The sudden appearance of the moving van felt way too much like the answer to a prayer. Suspicious, Danny watched it stop next door, followed by a silver minivan. It would be too much to hope that this new family would have a 12-year-old boy for him to play with. Probably it would be all girls or all little kids or something like that. As he watched, the passenger-side door opened and a Mom came out. She immediately opened the side door and, to Danny’s disgust, lifted out a baby. Two more little girls followed.

I knew it, Danny thought, and turned his attention to the movers. At least that might be interesting, seeing them muscle the heavy furniture into the house. He heard, but did not see, the doors on the driver’s side open. If there was a boy, he should be out soon, but chances were, he’d be little, too, Danny moaned.

He did a double take and looked again at the Mom and the girls. Were they crazy? It was ninety degrees and they were all wearing ankle-length skirts and blouses with sleeves down to their wrists! Did they think, just because New Hampshire was north, that it didn’t get hot during the summer? Where were they from, anyway?

Then he saw the boy come around the back of the car and his heart leapt. He’s my age! he thought. I don’t believe it! The boy was wearing a black pants and a long-sleeve white shirt, so he also must have thought it was supposed to be cold out. He spotted Danny and took off his baseball cap to wave. That’s when Danny saw it. The other boy was wearing a yarmulke!

What were Orthodox Jews doing in Plymouth? Danny wondered, appalled. He’d known that there had to be something wrong with this new family. He’d never actually met an Orthodox Jew, but he knew about them. They took all this religion stuff to extremes, as though they were living back in the nineteenth century or something. I mean, how could you know how people like that would react?

He held his breath as the boy approached and greeted him with a big smile. “Hi! Looks like I’m your new neighbor. I’m Yitzy Feinman.”

“Um…” Danny stuck out his hand, trying to polite, but having trouble looking anywhere besides that skullcap. “D-danny Rappaport.”

The other boy stopped in surprise. “So you’re Jewish?” Evidently seeing Danny’s surprise, he explained, “Rappaport is a Jewish name, so I’m right, aren’t I?”

“Um, yeah.”

“Me too!” he grinned, pointing to the top of his head. “How old are you?”

“Uh… twelve… and a half.”

“When’s your bar mitzvah?”

“December… uh, the tenth.”

“So you’re older than me. I’m May 5th, Acharei Mos/Kedoshim. What’s your parashah?”

“My what?” Danny asked, confused at the unfamiliar words.

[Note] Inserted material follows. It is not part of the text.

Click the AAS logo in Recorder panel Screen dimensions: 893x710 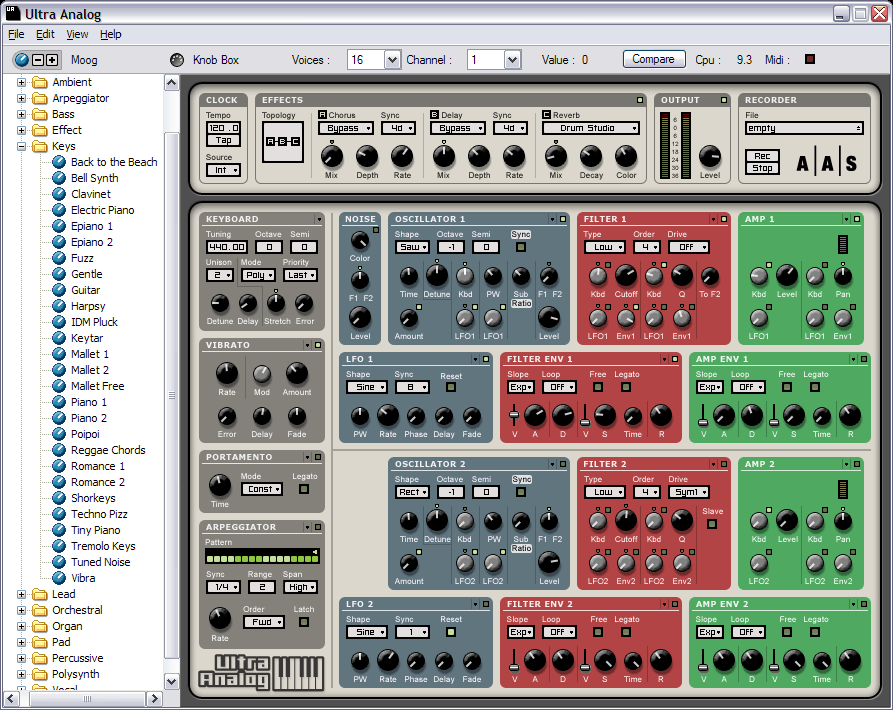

“Your Torah portion. What are you leyning?”

“What am I what? I don’t know half of what you’re saying.”

Yitzy looked embarrassed. “I’m sorry, I keep forgetting. Are you reading from the Torah at your bar mitzvah?”

“Oh. Um… I’m doing the haftarah. Vayishlach. The whole book of Obadiah.” He’d been horribly shaken to learn that he had to read an entire book, until Cantor Papir had explained that it was only twenty-one verses.

“Hey, that’s cool!” He turned to the man who had come up behind him. “Abba, this is Danny Rappaport. His bar mitzvah is Vayishlach. Danny, this is my dad, Rabbi Feinman.”

An Orthodox rabbi? Nervously, Danny held out his hand. Rabbi Feinman wasn’t all that tall, but he had a thin dark beard and mustache, and of course, that frightening yarmulke. He was dressed like his son, in black pants and a long-sleeve white shirt, and Danny thought of how he’d learned that Pilgrims didn’t wear colors, due to some religious rule or other. Did Orthodox Jews do the same thing? He tried to remember how Mrs. Feinman and the girls had been dressed.

But at least Rabbi Feinman sounded friendly. “Very nice to meet you, Danny. It’s great to see that Yitzy will have somebody his age next door. Yitzy, go help your Eema.” And he turned back to direct the movers.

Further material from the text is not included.